Databricks - Insert Snap is a write-type Snap that writes new rows into a target DLP table.

Prerequisites

  • Valid access credentials to a DLP instance with adequate access permissions to perform the action in context.

  • Valid access to the external source data in one of the following: Azure Blob Storage, ADLS Gen2, DBFS, GCP, AWS S3, or another database (JDBC-compatible).

Support for Ultra Pipelines

Does not support Ultra Pipelines.  

Limitations

Snaps in the Databricks Snap Pack do not support array, map, and struct data types in their input and output documents.

Known Issues

None.

Snap Views

Type

Format

Number of Views

Examples of Upstream and Downstream Snaps

Description

Type

Format

Number of Views

Examples of Upstream and Downstream Snaps

Description

Input 

Document

  • Min: 1

  • Max: 2

  • Redshift - Select

  • Mapper

  • JSON Generator

A JSON document containing the key-value pairs indicating the columns and values for the new rows to insert in the DLP table.

  • If a second input view is configured for the Snap and it contains a document with schema (metadata) of the source table, the Snap creates the new (target) table using the same schema (metadata). However, if the schema comes from a different database, the Snap might fail with Unable to create table: "<table_name>" error due to data type incompatibility.

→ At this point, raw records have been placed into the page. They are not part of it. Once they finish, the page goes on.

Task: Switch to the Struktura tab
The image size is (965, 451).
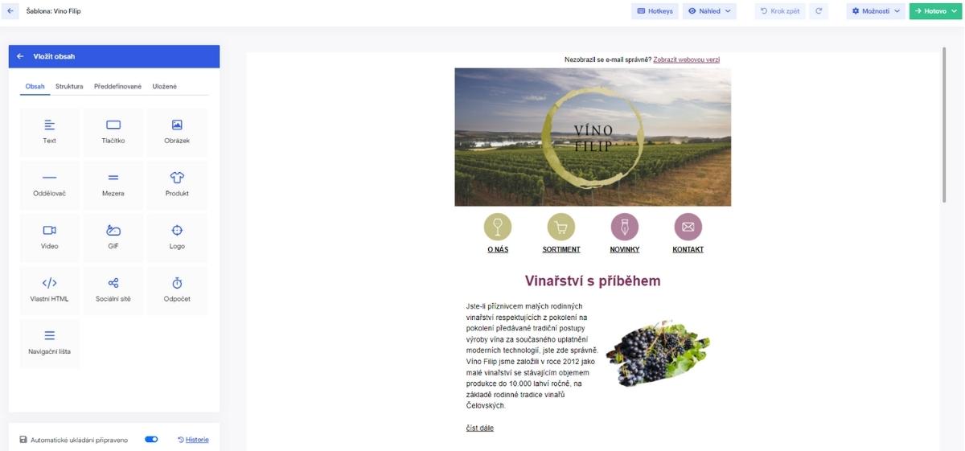Action: click(69, 86)
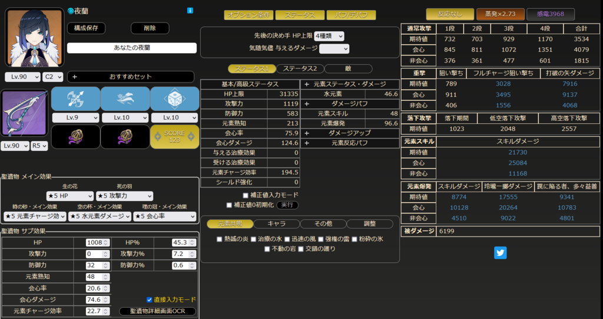The image size is (603, 319).
Task: Switch to the キャラ tab
Action: [276, 224]
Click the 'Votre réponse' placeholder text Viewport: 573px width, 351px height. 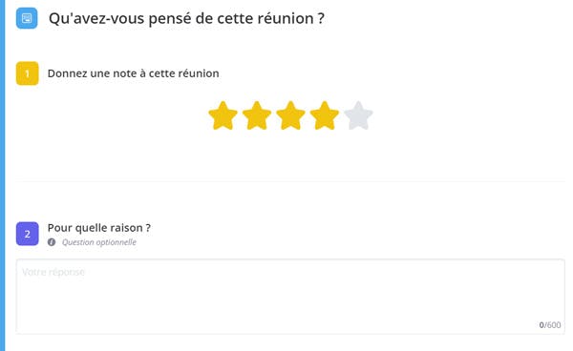coord(53,272)

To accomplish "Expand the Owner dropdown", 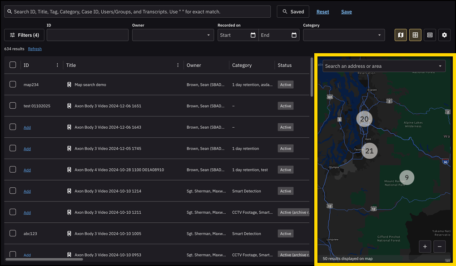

  • In the absence of a second input view (the schema/metadata document), the Snap creates a table based on the data types of the columns generated from the first row of the input document (first input view).

Output

Document

  • Min: 0

  • Max: 1

  • Databricks - Select

  • Databricks - Unload

  • Databricks - Delete

A JSON document with the details of the new rows inserted in the DLP table.

Error

Error handling is a generic way to handle errors without losing data or failing the Snap execution. You can handle the errors that the Snap might encounter while running the Pipeline by choosing one of the following options from the When errors occur list under the Views tab. The available options are:

  • Stop Pipeline Execution: Stops the current pipeline execution when the Snap encounters an error.

  • Discard Error Data and Continue: Ignores the error, discards that record, and continues with the rest of the records.

  • Route Error Data to Error View: Routes the error data to an error view without stopping the Snap execution.

Learn more about Error handling in Pipelines.

Snap Settings

  • Asterisk ( * ): Indicates a mandatory field.

  • Suggestion icon (): Indicates a list that is dynamically populated based on the configuration.

  • Expression icon ( ): Indicates whether the value is an expression (if enabled) or a static value (if disabled). Learn more about Using Expressions in SnapLogic.

  • Add icon ( ): Indicates that you can add fields in the fieldset.

  • Remove icon ( ): Indicates that you can remove fields from the fieldset.

Field Name

Field Type

Description

Field Name

Field Type

Description

Label*

 

Default Value: Databricks - Insert
Example: Db_Insert_Customer

String

The name for the Snap. You can modify this to be more specific, especially if you have more than one of the same Snap in your Pipeline.

 

Database name

 

Default Value: None.
Example: Cust_DB

String/Expression/Suggestion

Enter your corresponding DLP database name for the INSERT statement to add new rows in the table.

Table name*

 

Default Value: None.
Example: Cust_List

String/Expression/Suggestion

Enter your table name for the INSERT statement to add new rows.

Number of Retries

Example: 3

Minimum value: 0

Default value: 0

Integer

Specifies the maximum number of retry attempts when the Snap fails to write.

Retry Interval (seconds)

Example: 3

Minimum value: 1

Default value: 1

Integer

Specifies the minimum number of seconds the Snap must wait before each retry attempt.

Manage Queued Queries

Default value: Continue to execute queued queries when pipeline is stopped or if it fails.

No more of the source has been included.